# Passage shown:
But first of all, I'm checking if both dataframes are the same so that I don't have to look for changes when both files have the exact same data.
When I try to compare them (bru == bru2), I get an error: Can only compare identically-labeled DataFrame objects
.
I'm importing the files like this, I also drop some columns that I don't need, reorder both files their columns in the exact same order and rename some for prefrence:
bru = pd.read_csv("file1.csv", dtype={"street_id": "string", "address_id": "string"})
bru = bru.fillna('')
bru = bru.drop(columns=["EPSG:31370_x", "EPSG:31370_y", "EPSG:4326_lat", "EPSG:4326_lon", "postname_fr", "postname_nl", "streetname_de"])
bru = bru.rename(columns={"postcode": "pkancode"})
bru = bru.reindex(columns=["address_id", "box_number", "house_number", "municipality_id", "municipality_name_de", "municipality_name_fr", "municipality_name_nl", "pkancode", "street_id", "streetname_nl", "streetname_fr", "region_code", "status"])
bru2 = pd.read_csv("file2.csv", dtype={"street_id": "string", "address_id": "string"})
bru2 = bru2.fillna('')

# Set task:
Decide whether each statement agrees with the passage on comparing two pandas DataFrames. Answer yes or no for each, and quote the words of the passage that decide it.
1. The writer gets an error when comparing the two dataframes with bru == bru2.
2. The column "postcode" is renamed to "pkancode".
3. The first file is read with only "street_id" set to the string type.

# Collected data:
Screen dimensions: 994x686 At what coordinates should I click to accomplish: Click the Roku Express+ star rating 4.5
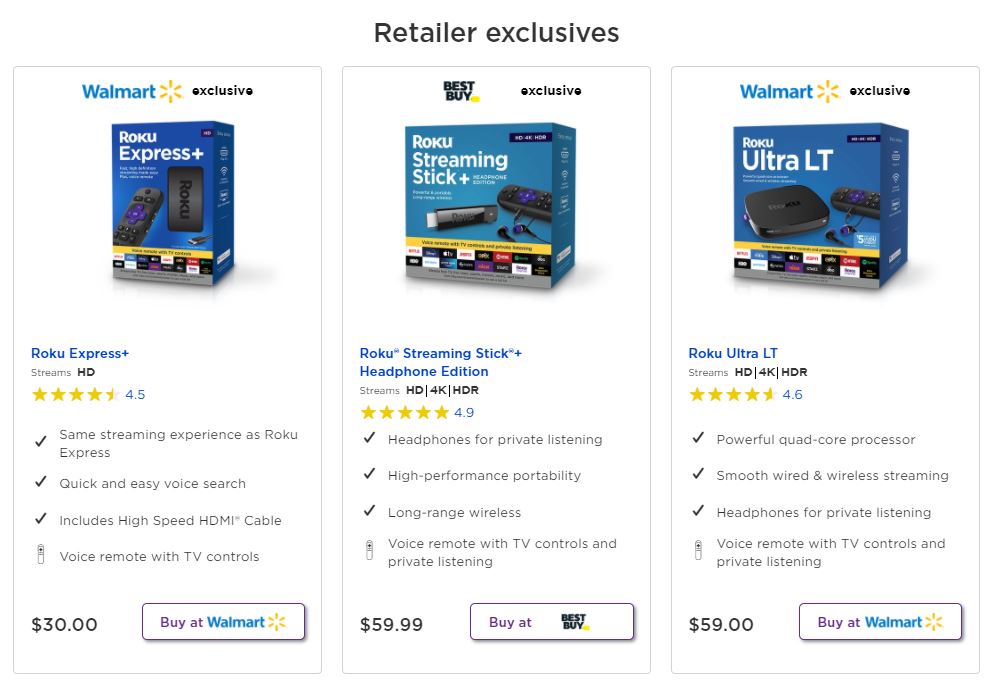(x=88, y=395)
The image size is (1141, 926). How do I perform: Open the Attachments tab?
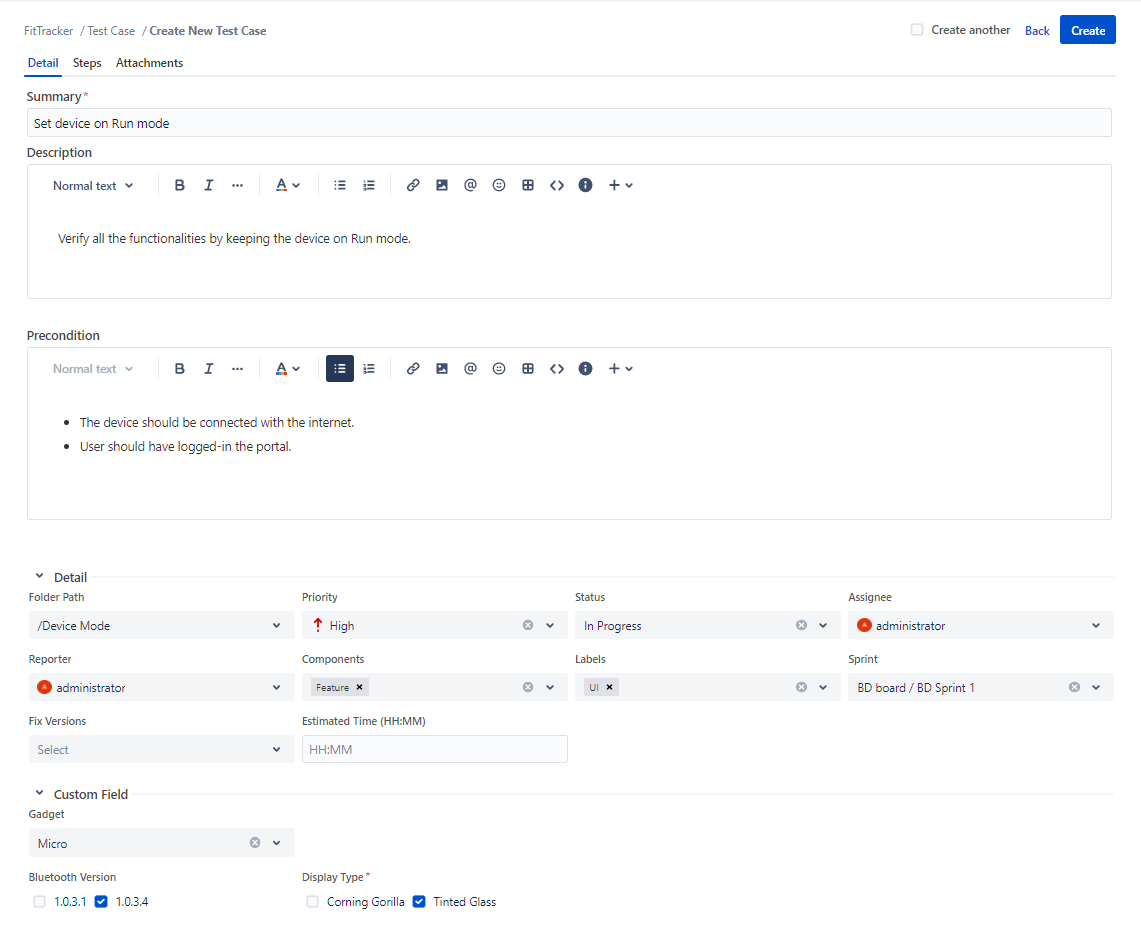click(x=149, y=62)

# Written reply:
1. Yes: "When I try to compare them (bru == bru2), I get an error: Can only compare identically-labeled DataFrame objects"
2. Yes: "bru = bru.rename(columns={"postcode": "pkancode"})"
3. No: "bru = pd.read_csv("file1.csv", dtype={"street_id": "string", "address_id": "string"})"